Texto de apoio

══════

São alli desconhecidas
essas febres emdemicas e malignas, a que chamam carneiradas, e que dizimam, em certos períodos do anno, a população
das ilhas de S. Thiago e S. Nicolau principalmente. As sezões que tanto afligem
os moradores da ilha de Maio, e as disenterias, que tantas vidas custam aos
habitantes d’esta e de outras ilhas do archipelago de Cabo Verde, também
isentam dos seus rigores a ilha afortunada de Santo Antão, que em salubridade
leva vantagem á nossa Lisboa, que tanto se ufana de gozar de ares salubérrimos.
As frescas brisas do
Oceano, que por todos lados a bafejam, modificam a sua temperatura africana,
fazendo-a muito menos quente que a das terras do continente situadas na mesma
latitude. Apenas em alguns valles do interior, onde, por mui baixos e cercados
e montanhas altas, aquellas brisas não penetram, é que se sente esse calor
excessivo dos trópicos.
Junho, julho, agosto
e setembro, e principalmente os dois últimos são os mezes das chuvas, e é isto,
com alguns temporaes do sul, o que constitue o inverno. Durante esta quadra
está a atmosphera mais ou menos nebulosa. Não é raro, porém, passar-se um anno
ou mais sem chover. Quando sucede esta desgraça, os horrores da fome levam á
sepultura milhares de victimas.

══════

Linhas sobre a localização dos alvos
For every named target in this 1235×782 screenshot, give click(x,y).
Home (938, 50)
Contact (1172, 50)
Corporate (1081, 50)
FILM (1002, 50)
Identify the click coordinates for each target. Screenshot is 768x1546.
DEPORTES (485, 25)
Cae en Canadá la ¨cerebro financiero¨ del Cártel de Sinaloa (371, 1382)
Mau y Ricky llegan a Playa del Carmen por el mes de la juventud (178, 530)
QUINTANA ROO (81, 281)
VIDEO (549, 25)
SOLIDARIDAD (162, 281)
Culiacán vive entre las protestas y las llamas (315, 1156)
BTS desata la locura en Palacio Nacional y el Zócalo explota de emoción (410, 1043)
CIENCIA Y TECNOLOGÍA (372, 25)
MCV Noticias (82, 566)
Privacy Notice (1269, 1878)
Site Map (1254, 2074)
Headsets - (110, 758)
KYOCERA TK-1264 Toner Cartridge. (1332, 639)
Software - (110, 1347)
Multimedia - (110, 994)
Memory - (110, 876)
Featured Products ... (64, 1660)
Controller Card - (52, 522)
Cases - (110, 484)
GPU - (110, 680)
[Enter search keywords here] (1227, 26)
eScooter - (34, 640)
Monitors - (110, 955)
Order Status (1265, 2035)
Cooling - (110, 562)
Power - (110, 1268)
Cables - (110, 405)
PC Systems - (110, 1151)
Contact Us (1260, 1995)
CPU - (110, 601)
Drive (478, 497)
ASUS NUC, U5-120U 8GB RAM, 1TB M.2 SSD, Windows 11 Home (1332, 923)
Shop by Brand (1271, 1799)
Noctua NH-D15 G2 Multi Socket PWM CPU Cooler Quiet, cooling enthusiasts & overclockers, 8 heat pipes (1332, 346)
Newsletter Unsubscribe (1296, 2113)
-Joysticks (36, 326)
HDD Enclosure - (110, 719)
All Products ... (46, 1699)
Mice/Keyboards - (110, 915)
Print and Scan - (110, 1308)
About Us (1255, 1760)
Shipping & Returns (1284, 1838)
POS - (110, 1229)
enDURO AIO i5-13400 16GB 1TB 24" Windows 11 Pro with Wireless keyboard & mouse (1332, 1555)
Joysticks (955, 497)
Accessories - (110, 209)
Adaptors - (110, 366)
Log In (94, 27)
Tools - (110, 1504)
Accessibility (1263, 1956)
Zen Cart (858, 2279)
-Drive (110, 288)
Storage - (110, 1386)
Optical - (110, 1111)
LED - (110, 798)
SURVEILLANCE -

══════

Exercícios propostos
1. Edite o trecho da listagem que vai da linha que contém "Culiacán vive entre" até a linha que contém "Noctua NH-D15 G2", ambas incluídas. Apresente esse trecho de novo com "Software" trocado por "Programas" e todo o restante inalterado.
2. Dê seguimento ao texto sobre o clima da ilha de Santo Antão, começando logo após a última frase apresentada.
O texto e a listagem são materiais independentes entre si.

Resoluções por exercício
1.
Culiacán vive entre las protestas y las llamas (315, 1156)
BTS desata la locura en Palacio Nacional y el Zócalo explota de emoción (410, 1043)
CIENCIA Y TECNOLOGÍA (372, 25)
MCV Noticias (82, 566)
Privacy Notice (1269, 1878)
Site Map (1254, 2074)
Headsets - (110, 758)
KYOCERA TK-1264 Toner Cartridge. (1332, 639)
Programas - (110, 1347)
Multimedia - (110, 994)
Memory - (110, 876)
Featured Products ... (64, 1660)
Controller Card - (52, 522)
Cases - (110, 484)
GPU - (110, 680)
[Enter search keywords here] (1227, 26)
eScooter - (34, 640)
Monitors - (110, 955)
Order Status (1265, 2035)
Cooling - (110, 562)
Power - (110, 1268)
Cables - (110, 405)
PC Systems - (110, 1151)
Contact Us (1260, 1995)
CPU - (110, 601)
Drive (478, 497)
ASUS NUC, U5-120U 8GB RAM, 1TB M.2 SSD, Windows 11 Home (1332, 923)
Shop by Brand (1271, 1799)
Noctua NH-D15 G2 Multi Socket PWM CPU Cooler Quiet, cooling enthusiasts & overclockers, 8 heat pipes (1332, 346)

2.
Os mezes de outubro a
dezembro e de janeiro a maio são chamados mezes das
brisas , porque n’essa quadra sopram frescas de E. N. E. até N.N. E., as quaes
ás vezes se convertem em fortes ventanias. Enquanto o ceo conserva-se
ordinariamente limpo e a atmosphera clara, excepto quando o vento, voltando a
lêste, traz das praias africanas aquelle sopro ardente, que até nos chega no
verão, parecendo sufocar os viventes, e crestando as plantas como se fossem
tocadas do fogo. É em dezembro e janeiro que esse vento abrasador açoita de vez
em quando as ilhas de Cabo Verde. Por essa ocasião turva-se a atmosphera de
vapores crassos.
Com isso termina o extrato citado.